Th1 and Th2 cytokines cooperate to stimulate mannose-receptor-mediated phagocytosis.

The mannose receptor is a macrophage surface receptor that mediates both endocytosis and phagocytosis. Previous work has demonstrated that the prototypical Th2 cytokine, interleukin-4 (IL-4), increases both cell-surface receptor expression and mannose receptor-mediated endocytosis, whereas the prototypical Th1 cytokine, interferon-gamma (IFN-gamma), decreases both surface expression and endocytosis. In many aspects of the immune response, Th1 and Th2 cytokines oppose each others' actions.
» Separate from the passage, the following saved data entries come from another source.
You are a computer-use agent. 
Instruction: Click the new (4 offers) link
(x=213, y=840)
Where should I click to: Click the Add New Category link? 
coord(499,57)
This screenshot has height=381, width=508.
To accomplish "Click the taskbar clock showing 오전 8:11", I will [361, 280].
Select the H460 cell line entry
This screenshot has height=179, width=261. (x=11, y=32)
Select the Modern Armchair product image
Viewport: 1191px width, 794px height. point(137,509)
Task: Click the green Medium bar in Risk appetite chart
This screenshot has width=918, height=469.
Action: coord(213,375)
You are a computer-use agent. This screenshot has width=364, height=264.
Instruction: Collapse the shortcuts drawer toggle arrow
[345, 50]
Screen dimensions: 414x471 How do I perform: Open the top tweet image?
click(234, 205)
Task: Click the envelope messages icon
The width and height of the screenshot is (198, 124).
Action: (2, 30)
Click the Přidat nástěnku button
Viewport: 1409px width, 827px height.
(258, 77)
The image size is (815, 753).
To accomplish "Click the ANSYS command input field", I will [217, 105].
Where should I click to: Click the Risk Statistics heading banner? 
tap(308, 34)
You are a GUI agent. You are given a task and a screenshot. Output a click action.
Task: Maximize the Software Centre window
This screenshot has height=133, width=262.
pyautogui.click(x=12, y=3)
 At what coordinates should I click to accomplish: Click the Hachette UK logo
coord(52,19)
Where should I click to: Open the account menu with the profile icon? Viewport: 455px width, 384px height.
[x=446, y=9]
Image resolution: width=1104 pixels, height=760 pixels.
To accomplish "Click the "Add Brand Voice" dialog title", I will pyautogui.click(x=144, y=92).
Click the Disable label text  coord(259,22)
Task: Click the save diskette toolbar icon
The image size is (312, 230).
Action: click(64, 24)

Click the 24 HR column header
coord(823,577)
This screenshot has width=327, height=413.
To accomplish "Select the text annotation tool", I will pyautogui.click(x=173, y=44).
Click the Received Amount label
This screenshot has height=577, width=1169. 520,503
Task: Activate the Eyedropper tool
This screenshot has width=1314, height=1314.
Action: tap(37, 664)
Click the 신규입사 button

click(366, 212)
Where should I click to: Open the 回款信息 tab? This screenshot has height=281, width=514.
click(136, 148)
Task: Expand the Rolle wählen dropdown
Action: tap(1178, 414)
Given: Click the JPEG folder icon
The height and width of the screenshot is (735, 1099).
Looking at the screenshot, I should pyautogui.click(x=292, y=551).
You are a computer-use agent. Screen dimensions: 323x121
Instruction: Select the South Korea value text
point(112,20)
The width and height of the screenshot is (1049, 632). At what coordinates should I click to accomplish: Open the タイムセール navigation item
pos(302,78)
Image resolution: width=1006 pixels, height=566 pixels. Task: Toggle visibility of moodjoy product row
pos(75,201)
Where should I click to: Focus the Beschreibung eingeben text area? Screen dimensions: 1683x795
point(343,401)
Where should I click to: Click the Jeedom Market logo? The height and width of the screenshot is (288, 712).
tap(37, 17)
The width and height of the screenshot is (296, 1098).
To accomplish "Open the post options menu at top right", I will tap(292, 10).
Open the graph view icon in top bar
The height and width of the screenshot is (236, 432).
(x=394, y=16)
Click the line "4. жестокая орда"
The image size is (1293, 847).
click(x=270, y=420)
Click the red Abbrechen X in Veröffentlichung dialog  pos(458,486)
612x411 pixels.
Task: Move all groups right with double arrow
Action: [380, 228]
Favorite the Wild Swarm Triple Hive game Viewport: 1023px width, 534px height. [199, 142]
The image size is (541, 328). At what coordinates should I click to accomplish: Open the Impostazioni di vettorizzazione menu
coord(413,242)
We demonstrate that IL-4 and IFN-gamma alone and together enhance mannose receptor-mediated phagocytosis, despite opposing effects on cell-surface mannose receptor expression and endocytosis. Thus these usually antagonistic cytokines cooperate in increasing mannose receptor phagocytic function. The cooperative effect of these cytokines is not observed for Fc receptor-mediated phagocytosis. The Th2 cytokine IL-13 exerts similar effects to IL-4. Our results suggest that Th1 and Th2 cytokines may act in concert at sites of inflammation to enhance mannose receptor-mediated phagocytosis of microorganisms.